I think there's a pretty strong argument at this point for this kind of replacing DOM with a response behavior being part of the platform.
I think the first step would be an element that lets you load external content into the page declaratively. There's a spec issue open for this: https://github.com/whatwg/html/issues/2791
When I read your comment I thought "hang on, I remember this discussion from years ago". Looks like the issue dates back to 2017 indeed. I remember this idea being shelved because of concerns around the handling of things like scripts and stylesheets, especially in the context of the idea of HTML imports (which were the next big thing when Google's Web Components advocates harassed other JS frameworks for not being Polymer - until it turned out that HTML imports had to be shelved and Polymer ended up being shelved in favor of the next big thing Google pushed out).
iframe is that kind of element, if they hadn't added the brain dead srcdoc attribute to it to show inline content.
I think some of the proposals I see in that thread are kind of interesting, but to do it properly requires a new MIME type for html fragments, eg. text/html-fragment. This is arguably what htmx should also be using for fragments.
I do kind of like the idea of adding this as an attribute to some existing elements, and they show the inner content by default until the target is loaded.

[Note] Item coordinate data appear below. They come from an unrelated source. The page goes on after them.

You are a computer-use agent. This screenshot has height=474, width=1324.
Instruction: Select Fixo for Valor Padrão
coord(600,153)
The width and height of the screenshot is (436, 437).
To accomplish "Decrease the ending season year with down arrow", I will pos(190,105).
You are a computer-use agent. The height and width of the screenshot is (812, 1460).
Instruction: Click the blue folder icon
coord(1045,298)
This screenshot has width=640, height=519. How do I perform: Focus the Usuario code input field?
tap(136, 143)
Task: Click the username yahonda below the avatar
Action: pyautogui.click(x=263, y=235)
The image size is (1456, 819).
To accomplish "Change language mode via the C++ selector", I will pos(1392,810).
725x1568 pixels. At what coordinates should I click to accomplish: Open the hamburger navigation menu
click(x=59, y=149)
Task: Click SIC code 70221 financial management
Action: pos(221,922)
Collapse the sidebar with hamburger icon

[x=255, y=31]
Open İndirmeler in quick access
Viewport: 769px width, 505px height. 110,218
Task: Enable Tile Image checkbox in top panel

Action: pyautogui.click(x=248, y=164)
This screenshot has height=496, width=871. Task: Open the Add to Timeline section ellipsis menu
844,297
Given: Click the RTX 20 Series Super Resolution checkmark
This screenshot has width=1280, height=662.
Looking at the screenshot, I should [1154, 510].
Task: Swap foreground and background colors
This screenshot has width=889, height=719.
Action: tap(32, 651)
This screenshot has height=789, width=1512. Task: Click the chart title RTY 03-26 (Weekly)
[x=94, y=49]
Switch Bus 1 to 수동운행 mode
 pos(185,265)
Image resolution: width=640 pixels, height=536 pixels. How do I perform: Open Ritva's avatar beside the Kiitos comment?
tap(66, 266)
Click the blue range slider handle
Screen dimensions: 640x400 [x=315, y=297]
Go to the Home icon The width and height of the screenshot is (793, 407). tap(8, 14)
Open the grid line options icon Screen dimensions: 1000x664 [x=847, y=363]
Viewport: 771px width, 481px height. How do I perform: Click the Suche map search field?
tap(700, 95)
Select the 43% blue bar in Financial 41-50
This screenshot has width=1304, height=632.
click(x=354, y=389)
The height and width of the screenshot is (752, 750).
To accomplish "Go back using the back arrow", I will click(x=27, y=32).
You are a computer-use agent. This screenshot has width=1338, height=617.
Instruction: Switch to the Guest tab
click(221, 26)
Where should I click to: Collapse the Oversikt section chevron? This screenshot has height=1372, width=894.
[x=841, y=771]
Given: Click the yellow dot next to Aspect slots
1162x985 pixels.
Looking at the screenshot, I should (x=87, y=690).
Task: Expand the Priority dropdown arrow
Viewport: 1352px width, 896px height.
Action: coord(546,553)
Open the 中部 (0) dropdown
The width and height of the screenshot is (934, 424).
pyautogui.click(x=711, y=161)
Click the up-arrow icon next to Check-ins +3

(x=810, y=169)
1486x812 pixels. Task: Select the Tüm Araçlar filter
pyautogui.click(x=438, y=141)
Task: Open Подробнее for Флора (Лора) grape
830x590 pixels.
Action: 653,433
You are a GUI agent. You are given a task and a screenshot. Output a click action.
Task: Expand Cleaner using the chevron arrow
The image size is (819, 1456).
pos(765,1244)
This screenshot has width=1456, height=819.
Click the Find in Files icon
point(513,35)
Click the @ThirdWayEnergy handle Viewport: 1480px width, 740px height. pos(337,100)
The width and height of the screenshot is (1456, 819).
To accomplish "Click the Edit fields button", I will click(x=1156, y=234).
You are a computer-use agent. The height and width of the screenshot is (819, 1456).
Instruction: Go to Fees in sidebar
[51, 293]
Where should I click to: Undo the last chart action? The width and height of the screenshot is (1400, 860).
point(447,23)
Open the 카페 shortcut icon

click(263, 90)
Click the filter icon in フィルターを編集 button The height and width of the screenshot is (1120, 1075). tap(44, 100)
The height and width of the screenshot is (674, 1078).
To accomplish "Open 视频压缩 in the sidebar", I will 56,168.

Basically like adding an iframe-like rendering mode to existing elements. Then you could implement htmx's hx-boost behaviour just by setting this mode on the body element and using the htmz trick of links naming the body as a target.
I think the first step would be an element that lets you load external content into the page declaratively. There's a spec issue open for this: https://github.com/whatwg/html/issues/2791
And my custom element implementation of the idea: https://www.npmjs.com/package/html-include-element
Then HTML could support these elements being targets of links.